What is expected — Each line below that contains the word "computer" must be copied.

···

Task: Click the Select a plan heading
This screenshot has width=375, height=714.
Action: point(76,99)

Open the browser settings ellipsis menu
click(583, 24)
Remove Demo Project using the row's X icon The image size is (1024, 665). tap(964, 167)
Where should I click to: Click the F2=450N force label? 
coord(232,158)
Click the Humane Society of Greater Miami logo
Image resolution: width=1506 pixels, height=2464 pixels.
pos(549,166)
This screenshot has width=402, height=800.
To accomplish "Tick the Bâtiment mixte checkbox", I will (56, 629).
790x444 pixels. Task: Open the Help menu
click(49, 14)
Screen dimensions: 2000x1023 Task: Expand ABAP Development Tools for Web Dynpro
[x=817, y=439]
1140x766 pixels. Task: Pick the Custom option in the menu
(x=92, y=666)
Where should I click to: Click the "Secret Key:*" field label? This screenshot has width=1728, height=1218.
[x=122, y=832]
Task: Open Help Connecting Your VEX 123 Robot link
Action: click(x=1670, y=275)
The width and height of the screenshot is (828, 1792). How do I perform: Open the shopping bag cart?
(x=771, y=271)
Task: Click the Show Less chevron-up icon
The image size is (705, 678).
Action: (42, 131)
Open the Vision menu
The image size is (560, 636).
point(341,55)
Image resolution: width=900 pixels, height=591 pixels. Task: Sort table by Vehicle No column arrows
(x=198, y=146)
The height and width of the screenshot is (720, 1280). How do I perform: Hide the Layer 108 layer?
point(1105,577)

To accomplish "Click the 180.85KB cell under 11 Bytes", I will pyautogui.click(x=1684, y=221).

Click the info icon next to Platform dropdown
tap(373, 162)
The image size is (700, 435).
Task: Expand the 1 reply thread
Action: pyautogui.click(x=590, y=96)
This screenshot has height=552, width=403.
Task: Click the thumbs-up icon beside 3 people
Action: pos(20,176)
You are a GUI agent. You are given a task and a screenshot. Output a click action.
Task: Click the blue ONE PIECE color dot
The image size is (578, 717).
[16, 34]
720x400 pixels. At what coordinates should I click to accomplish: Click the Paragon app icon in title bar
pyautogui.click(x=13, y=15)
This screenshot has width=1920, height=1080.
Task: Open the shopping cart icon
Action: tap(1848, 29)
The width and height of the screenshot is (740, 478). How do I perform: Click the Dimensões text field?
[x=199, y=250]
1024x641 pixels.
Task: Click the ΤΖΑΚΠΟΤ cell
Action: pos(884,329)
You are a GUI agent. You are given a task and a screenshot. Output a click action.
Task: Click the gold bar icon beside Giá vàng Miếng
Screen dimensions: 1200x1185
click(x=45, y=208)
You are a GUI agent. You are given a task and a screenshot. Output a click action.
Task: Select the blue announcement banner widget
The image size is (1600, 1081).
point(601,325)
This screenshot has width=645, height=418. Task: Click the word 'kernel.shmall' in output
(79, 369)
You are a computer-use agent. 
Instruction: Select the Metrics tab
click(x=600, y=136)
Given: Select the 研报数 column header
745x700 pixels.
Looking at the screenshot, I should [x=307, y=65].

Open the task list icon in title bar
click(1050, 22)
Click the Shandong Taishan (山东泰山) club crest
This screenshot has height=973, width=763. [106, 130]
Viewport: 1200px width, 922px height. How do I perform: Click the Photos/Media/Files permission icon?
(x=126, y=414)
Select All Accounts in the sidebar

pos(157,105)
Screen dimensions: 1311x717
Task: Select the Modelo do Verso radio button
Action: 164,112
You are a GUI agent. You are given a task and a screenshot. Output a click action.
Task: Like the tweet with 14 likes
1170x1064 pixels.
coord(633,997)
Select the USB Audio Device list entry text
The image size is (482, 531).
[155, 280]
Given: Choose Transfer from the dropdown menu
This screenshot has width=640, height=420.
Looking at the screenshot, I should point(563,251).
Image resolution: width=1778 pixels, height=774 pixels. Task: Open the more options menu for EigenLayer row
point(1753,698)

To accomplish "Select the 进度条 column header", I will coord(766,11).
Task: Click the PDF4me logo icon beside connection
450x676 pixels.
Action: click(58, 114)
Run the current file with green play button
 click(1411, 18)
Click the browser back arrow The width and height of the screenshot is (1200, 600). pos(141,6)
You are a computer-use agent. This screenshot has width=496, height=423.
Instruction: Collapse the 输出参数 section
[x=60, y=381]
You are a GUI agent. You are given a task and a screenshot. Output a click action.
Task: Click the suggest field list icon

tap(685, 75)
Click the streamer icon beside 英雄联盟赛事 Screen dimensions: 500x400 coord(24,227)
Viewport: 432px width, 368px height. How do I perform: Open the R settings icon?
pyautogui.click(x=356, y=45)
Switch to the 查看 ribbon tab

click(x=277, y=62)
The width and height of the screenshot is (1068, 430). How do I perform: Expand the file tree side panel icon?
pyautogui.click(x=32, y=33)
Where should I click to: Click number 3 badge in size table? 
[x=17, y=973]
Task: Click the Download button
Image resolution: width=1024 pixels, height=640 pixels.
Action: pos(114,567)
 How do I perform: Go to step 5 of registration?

···

Output of the exercise —
You are a computer-use agent. 
You are a computer-use agent. This screenshot has width=496, height=423.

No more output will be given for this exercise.